During an interview with FOX 5, the mayor said there were 500 breaks and leaks last year; it is time for an entire overhaul of the system.  

“We need to do a full system review of aging inventory and replace them before they break. That means the pipes, the valves, all the mechanism to future proof them,” said Mayor Dickens. 

He said a project of this size is expected to cost billions of dollars.  

“I don’t anticipate having to go to the rate payer, the citizens.  We’re going to utilize funds we already have in our MOST and capital improvement plan, but to accelerate things we’re going to need to go to the federal government and ask for their help,” said Mayor Dickens. 

It will also take time to dig up the road, replace pipes, then repair the road.  
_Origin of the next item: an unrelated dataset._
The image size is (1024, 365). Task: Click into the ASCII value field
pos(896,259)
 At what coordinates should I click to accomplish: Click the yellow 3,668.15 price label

“That’s a long construction cycle for each set of pipes to replace, so you’re talking about weeks to replace each one and months to replace sections,” said Mayor Dickens. 

There are also plans to use technology that will help detect a leak before it’s too late. The mayor talked about sensors that use artificial technology to detect water main breaks and leaks faster, before water starts gushing out of the ground.  

“They’re sensors, but they use artificial technology to predict, utilizing technology to give us advance notice and some predictive analytics as well, and that will help us really be ahead of the game,” said Mayor Dickens.  

The mayor says they plan to start using the AI devices this summer, starting in Midtown, Vine City, and English Avenue, then spread out across the city.